Director, Quality Systems (MedTech)

TL;DR

Director, Quality Systems (MedTech): Leading the company’s Quality Systems strategy, governance, and operational effectiveness to ensure compliance with global regulatory requirements with an accent on Health Hazard Evaluations (HHE) and nonconformance management. Focus on driving consistency, inspection readiness, and the continuous improvement of the Quality Management System (QMS) across the organization.
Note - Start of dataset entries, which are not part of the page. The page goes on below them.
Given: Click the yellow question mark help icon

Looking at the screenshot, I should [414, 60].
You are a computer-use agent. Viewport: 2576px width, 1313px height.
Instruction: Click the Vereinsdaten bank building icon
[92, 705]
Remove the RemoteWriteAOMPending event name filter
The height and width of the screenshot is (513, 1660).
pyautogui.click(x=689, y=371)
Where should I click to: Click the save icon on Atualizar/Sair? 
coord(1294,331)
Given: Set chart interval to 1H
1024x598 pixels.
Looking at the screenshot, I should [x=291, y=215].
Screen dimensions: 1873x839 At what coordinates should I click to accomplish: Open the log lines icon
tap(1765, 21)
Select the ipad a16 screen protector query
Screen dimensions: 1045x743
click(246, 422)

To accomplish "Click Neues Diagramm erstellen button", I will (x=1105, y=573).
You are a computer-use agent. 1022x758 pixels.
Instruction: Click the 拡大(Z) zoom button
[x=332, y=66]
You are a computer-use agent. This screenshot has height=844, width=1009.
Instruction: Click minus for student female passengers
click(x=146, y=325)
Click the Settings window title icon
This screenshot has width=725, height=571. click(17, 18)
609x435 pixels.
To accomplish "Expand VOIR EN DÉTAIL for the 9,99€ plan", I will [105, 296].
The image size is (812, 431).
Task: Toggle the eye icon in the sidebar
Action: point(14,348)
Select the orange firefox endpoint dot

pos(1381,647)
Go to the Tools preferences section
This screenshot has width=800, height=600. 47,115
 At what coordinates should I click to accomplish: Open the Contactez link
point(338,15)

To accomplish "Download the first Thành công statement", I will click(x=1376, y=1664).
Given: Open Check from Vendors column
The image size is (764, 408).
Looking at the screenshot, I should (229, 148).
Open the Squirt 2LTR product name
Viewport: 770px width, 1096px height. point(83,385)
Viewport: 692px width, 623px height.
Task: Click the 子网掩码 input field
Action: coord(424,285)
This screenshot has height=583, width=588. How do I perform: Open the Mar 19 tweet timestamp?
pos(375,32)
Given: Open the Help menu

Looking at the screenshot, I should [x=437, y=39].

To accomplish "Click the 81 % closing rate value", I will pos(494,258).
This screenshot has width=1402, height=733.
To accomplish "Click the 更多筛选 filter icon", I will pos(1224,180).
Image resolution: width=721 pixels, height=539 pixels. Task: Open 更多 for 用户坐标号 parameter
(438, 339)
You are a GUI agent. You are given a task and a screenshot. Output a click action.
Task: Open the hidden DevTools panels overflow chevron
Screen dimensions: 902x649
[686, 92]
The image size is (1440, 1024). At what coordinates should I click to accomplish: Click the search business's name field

Location: Onsite in Irvine, CA, United States

Salary: $170,000 - $210,000

Company

hirify.global is a high-growth medical device organization focused on innovation-driven healthcare solutions.

What you will do

• Lead and oversee Quality Systems activities to ensure compliance with internal procedures, FDA, ISO, and MDSAP standards.
• Provide strategic leadership for core QMS processes, including HHE, nonconformance management, and quality metrics.
• Drive continuous improvement initiatives to enhance the scalability and efficiency of the Quality Management System.
• Support internal, external, and regulatory inspections, ensuring readiness and the implementation of sustainable corrective actions.
• Partner cross-functionally with Regulatory, Engineering, Operations, and Clinical teams to integrate quality systems into product lifecycles.
• Build and mentor a high-performing team of quality professionals, fostering accountability and development.

Requirements

• 10+ years of experience in Quality Assurance or Quality Systems within a regulated medical device or life sciences environment.
• 5+ years of leadership experience managing direct reports or cross-functional quality teams.
• Deep understanding of FDA 21 CFR Part 820, ISO 13485, EU MDR, and MDSAP.
• Proven experience leading HHE and nonconformance processes, as well as CAPA and change control.
• Bachelor’s degree in Engineering, Life Sciences, Quality, or a related technical discipline.
• Must be able to work onsite in a laboratory environment in Irvine, CA.

Nice to have

• Master’s degree in Engineering, Quality, Regulatory Affairs, or Business.
• Certifications such as Lead Auditor, Certified Quality Auditor (CQA), or RAC.
• Experience with electronic quality systems (eQMS) and validation activities.
• Background in innovation-driven or high-growth medical device organizations.

Culture & Benefits

• Comprehensive health package including Medical, Dental, Vision, and Life/AD&D insurance.
• Financial security through 401(k) and annual performance bonuses up to 20%.
• Generous paid leave including vacation, sick days, and paid maternity leave.
• On-site wellness amenities: Wellness Clinic, Fitness Center, and Café.
• Support for work-life balance via Flexible Spending Accounts and an Employee Assistance Program.